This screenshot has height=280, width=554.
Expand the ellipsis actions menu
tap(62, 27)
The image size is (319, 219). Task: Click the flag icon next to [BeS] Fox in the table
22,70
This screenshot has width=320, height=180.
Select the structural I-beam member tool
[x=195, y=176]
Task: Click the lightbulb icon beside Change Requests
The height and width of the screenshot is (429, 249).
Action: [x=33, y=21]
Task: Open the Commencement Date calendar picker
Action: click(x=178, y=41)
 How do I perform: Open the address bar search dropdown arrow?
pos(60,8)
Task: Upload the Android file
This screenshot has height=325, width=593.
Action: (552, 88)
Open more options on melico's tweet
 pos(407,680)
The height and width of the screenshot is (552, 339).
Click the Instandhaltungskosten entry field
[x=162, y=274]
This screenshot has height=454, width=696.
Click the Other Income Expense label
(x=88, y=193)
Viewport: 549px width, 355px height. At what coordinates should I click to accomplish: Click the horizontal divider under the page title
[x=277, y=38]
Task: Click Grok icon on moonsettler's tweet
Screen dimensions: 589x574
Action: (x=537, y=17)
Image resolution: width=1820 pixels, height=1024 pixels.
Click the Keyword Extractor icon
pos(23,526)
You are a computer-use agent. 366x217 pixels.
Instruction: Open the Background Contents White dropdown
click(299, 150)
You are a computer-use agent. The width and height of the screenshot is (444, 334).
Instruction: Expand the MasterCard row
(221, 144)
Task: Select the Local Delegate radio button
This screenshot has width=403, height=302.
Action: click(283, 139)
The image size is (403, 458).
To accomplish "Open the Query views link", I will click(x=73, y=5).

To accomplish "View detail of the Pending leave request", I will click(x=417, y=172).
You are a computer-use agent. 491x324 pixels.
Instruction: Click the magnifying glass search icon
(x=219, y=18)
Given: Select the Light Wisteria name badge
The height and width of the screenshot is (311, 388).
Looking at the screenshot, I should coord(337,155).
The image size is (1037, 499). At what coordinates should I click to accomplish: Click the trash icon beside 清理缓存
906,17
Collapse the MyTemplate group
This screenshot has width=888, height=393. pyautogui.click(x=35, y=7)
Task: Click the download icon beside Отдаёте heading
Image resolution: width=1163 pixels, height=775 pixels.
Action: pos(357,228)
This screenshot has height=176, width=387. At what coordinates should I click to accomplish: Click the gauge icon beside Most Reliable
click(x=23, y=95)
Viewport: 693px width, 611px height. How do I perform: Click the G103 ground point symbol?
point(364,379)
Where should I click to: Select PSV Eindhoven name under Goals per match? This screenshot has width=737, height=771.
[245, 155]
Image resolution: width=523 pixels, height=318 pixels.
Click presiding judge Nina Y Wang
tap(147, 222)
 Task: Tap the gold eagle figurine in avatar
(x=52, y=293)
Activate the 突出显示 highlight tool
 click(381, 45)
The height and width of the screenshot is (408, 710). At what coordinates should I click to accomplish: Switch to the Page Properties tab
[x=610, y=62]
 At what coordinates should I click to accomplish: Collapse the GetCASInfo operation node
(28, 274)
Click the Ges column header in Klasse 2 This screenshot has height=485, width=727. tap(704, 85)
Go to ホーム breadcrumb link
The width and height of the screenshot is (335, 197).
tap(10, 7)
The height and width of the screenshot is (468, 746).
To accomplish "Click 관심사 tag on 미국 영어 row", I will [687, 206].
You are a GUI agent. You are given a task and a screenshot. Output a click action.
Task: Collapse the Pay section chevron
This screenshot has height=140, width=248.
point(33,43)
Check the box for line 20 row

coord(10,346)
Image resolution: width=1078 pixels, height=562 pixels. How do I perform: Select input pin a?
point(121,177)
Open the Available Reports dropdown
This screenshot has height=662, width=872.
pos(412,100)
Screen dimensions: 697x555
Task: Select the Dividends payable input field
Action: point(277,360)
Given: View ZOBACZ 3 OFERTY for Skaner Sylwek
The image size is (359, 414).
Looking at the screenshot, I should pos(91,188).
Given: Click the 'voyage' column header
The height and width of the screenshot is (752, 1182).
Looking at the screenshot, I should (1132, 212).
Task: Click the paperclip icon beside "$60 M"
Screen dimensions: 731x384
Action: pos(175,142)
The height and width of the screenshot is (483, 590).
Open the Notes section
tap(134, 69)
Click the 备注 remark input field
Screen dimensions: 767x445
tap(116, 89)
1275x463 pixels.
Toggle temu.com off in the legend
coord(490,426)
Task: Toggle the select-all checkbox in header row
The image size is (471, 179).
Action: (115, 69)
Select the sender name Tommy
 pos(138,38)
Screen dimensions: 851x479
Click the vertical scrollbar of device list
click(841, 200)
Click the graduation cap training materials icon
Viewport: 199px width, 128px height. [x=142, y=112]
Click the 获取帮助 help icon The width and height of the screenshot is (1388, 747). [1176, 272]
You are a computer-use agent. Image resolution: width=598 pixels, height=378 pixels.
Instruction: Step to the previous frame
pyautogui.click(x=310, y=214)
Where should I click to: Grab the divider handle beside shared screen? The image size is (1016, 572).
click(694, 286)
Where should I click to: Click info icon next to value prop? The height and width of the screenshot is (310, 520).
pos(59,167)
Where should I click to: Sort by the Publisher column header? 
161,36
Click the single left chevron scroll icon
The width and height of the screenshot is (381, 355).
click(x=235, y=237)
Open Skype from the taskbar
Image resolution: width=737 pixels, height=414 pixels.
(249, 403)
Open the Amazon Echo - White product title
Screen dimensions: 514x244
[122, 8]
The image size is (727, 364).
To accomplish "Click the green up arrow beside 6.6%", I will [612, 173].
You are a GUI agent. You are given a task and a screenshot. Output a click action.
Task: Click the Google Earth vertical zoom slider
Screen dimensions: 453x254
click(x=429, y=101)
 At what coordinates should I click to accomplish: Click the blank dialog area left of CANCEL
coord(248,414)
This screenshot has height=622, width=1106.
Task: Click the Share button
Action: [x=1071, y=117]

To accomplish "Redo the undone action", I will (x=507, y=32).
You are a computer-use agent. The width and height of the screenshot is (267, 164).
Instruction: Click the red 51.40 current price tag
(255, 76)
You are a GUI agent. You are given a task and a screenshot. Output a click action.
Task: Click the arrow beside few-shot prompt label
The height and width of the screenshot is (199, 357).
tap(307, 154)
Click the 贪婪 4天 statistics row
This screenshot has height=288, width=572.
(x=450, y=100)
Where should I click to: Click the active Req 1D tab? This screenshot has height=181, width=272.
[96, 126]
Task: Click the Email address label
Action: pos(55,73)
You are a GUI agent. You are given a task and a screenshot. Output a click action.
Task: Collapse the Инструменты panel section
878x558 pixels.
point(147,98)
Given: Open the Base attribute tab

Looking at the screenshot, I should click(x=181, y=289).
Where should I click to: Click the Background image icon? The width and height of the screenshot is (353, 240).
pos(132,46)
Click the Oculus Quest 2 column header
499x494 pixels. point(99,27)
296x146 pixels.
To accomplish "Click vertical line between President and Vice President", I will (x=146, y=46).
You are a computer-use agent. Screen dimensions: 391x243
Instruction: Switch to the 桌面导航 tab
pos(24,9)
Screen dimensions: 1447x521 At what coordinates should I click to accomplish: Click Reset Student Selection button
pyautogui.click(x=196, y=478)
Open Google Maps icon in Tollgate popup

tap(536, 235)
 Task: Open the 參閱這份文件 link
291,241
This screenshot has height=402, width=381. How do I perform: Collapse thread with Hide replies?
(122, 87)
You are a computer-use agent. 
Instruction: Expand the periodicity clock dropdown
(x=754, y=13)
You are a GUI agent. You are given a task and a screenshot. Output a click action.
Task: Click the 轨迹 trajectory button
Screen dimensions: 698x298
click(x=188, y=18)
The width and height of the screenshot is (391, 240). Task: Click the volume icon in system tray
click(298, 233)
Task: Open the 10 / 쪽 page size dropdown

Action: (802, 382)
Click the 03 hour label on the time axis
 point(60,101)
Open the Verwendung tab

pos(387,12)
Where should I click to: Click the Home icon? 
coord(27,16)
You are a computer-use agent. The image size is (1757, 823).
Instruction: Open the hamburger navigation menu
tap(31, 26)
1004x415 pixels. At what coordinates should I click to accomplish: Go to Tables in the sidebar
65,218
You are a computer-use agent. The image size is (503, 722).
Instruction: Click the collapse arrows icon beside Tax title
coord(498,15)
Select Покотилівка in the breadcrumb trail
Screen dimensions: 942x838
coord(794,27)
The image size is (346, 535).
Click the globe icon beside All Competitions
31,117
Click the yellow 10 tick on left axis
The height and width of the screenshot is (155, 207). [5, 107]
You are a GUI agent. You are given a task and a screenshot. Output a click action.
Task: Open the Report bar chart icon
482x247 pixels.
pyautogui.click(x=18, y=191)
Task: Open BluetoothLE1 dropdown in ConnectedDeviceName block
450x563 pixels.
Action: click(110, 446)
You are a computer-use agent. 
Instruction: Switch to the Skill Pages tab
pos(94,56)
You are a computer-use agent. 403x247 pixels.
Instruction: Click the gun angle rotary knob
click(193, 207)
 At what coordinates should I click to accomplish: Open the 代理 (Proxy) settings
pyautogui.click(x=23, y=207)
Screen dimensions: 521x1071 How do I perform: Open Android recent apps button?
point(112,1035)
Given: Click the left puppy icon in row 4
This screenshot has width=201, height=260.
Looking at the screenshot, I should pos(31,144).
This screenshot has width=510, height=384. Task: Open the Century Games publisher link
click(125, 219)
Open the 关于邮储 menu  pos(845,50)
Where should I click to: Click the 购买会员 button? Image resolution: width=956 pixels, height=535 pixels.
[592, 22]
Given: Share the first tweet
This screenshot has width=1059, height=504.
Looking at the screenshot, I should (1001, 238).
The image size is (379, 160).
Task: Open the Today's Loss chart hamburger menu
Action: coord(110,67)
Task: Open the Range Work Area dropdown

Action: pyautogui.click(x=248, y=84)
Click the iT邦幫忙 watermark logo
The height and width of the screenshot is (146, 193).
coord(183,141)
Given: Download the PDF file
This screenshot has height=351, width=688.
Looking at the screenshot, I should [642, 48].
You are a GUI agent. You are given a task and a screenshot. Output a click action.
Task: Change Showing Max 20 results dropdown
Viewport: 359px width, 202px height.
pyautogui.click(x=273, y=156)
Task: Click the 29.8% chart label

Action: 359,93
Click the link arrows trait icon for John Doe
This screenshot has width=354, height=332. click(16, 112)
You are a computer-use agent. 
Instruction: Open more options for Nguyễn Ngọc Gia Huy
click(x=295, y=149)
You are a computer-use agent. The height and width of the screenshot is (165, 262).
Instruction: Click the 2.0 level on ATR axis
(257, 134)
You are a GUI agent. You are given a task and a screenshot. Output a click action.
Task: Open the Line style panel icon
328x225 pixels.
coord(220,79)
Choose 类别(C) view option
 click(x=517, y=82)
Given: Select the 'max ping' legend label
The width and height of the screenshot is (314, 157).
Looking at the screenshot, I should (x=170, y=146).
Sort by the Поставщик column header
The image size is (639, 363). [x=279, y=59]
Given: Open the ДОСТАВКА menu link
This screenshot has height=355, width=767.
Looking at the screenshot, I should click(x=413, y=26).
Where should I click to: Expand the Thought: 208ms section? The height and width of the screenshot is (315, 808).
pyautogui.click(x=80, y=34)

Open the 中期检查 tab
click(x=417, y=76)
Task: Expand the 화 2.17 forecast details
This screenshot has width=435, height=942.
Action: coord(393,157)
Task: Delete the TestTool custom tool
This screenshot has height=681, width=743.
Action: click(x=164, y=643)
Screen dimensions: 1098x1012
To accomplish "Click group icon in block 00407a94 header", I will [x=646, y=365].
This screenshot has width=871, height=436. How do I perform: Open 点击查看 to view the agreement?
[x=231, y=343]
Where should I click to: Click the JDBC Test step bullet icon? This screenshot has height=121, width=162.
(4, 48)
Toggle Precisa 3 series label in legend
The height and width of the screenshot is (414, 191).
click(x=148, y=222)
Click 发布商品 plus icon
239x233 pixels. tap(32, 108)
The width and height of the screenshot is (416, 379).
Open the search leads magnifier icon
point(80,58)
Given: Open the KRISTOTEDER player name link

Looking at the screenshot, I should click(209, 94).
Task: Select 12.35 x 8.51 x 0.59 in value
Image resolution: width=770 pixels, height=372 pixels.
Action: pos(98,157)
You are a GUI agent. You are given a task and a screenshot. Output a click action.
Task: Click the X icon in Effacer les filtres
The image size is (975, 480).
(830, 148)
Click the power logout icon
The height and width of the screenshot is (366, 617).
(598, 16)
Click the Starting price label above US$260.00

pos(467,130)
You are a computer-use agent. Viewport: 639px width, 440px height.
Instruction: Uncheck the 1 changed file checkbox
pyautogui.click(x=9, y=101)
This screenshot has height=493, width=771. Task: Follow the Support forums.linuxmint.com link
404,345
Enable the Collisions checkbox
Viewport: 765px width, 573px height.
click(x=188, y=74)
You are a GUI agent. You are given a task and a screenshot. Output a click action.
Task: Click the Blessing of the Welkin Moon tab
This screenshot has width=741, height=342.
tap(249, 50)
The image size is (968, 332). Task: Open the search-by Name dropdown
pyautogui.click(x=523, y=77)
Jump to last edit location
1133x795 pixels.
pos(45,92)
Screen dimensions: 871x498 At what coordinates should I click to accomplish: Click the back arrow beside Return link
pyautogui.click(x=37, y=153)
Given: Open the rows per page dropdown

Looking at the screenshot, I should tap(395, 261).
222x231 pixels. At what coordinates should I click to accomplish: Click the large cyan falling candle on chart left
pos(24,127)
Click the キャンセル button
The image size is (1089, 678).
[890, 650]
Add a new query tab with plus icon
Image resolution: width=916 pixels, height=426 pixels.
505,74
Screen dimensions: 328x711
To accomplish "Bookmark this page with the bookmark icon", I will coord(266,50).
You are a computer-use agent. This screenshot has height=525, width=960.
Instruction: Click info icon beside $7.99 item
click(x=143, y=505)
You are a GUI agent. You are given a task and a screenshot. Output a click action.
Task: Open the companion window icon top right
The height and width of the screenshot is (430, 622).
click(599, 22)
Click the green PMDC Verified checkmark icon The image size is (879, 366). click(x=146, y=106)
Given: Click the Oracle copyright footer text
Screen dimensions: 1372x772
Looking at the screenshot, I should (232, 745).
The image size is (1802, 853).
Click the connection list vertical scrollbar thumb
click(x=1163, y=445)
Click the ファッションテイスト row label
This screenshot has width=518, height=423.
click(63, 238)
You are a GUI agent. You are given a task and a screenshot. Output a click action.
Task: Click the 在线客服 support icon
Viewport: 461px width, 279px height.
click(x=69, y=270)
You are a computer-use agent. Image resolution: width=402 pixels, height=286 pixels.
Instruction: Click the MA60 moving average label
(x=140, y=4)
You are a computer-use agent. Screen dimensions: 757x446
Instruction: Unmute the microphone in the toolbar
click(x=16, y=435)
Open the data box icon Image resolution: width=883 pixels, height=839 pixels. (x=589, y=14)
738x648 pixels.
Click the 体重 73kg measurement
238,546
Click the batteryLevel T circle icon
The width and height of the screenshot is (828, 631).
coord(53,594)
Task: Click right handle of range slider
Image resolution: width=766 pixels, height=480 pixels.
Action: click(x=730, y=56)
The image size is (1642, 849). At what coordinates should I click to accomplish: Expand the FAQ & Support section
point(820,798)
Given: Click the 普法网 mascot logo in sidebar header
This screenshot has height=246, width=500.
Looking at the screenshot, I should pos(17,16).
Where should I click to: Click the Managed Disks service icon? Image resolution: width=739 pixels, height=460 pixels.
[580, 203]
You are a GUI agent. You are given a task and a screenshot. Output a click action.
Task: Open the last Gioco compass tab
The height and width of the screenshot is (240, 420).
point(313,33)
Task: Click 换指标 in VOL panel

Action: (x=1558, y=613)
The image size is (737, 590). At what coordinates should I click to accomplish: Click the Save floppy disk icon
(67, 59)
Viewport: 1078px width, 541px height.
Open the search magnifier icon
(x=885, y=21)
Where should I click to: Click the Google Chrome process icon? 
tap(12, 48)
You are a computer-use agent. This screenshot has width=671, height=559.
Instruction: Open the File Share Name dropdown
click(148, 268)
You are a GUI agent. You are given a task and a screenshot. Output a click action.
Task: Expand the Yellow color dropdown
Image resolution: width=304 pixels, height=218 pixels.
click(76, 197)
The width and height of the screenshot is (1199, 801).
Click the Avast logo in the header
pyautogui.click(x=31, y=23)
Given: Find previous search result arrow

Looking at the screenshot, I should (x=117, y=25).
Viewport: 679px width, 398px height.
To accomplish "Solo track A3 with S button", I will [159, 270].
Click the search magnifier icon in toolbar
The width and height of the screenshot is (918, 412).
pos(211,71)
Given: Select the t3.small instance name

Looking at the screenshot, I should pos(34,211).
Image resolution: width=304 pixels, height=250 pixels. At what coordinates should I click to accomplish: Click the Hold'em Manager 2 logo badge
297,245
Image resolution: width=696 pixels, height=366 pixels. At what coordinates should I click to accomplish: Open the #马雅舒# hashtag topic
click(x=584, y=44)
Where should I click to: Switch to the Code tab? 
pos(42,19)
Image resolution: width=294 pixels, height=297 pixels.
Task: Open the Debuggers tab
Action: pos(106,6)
--
Quote exactly the first line of the data and every line after it through the one holding "Task: Click the lightbulb".

This screenshot has height=280, width=554.
Expand the ellipsis actions menu
tap(62, 27)
The image size is (319, 219). Task: Click the flag icon next to [BeS] Fox in the table
22,70
This screenshot has width=320, height=180.
Select the structural I-beam member tool
[x=195, y=176]
Task: Click the lightbulb icon beside Change Requests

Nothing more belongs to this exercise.